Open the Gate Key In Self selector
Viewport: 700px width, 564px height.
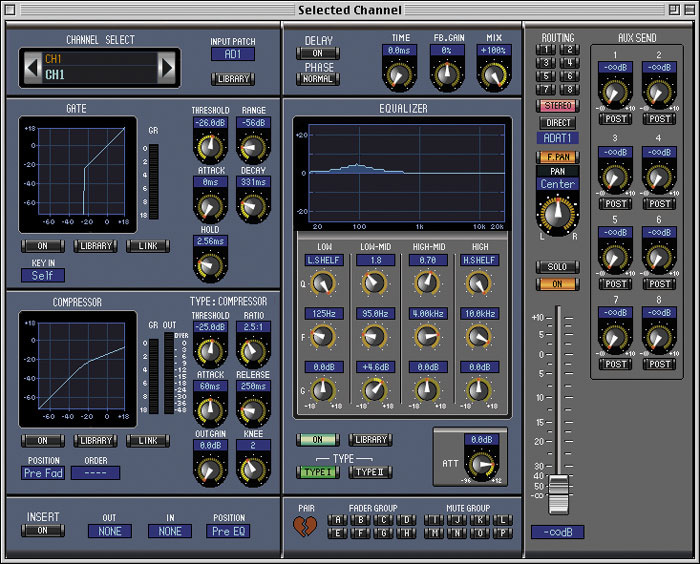(x=43, y=276)
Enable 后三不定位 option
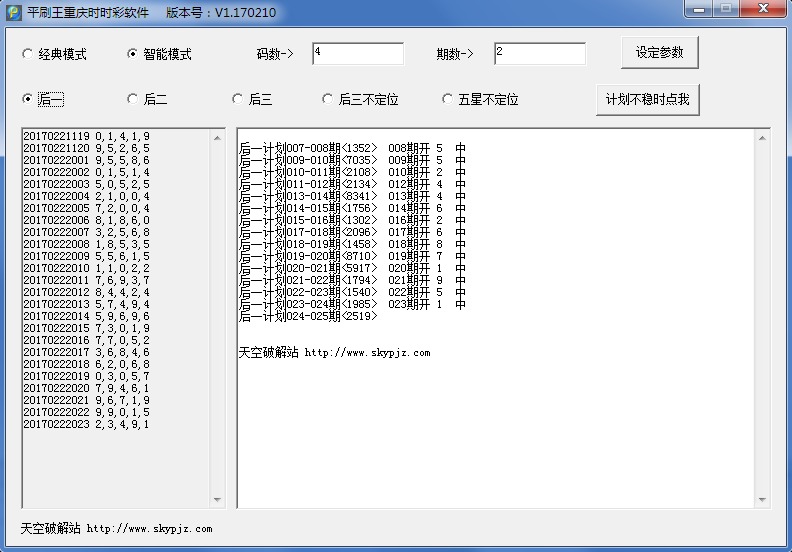The image size is (792, 552). 327,99
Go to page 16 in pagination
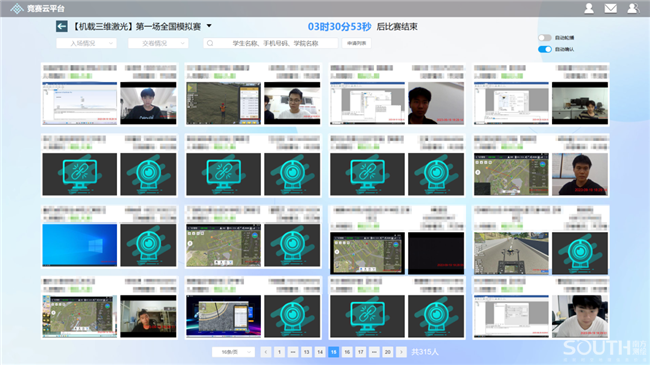Image resolution: width=650 pixels, height=365 pixels. [x=347, y=352]
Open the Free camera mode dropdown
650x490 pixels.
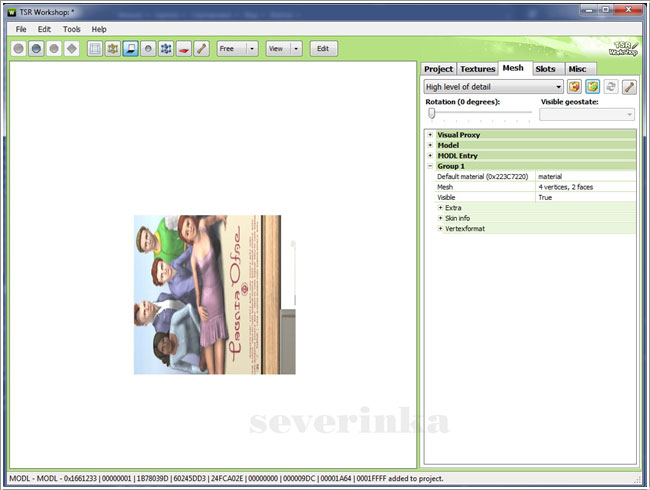pyautogui.click(x=238, y=48)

Problem description: The line containing "Enable 后三不定位 option" and each line after it through the end of the listing above are to be written out exactly, without the pictures.

Answer to the problem:
Enable 后三不定位 option
The image size is (792, 552). 327,99
Go to page 16 in pagination
Image resolution: width=650 pixels, height=365 pixels. [x=347, y=352]
Open the Free camera mode dropdown
650x490 pixels.
pyautogui.click(x=238, y=48)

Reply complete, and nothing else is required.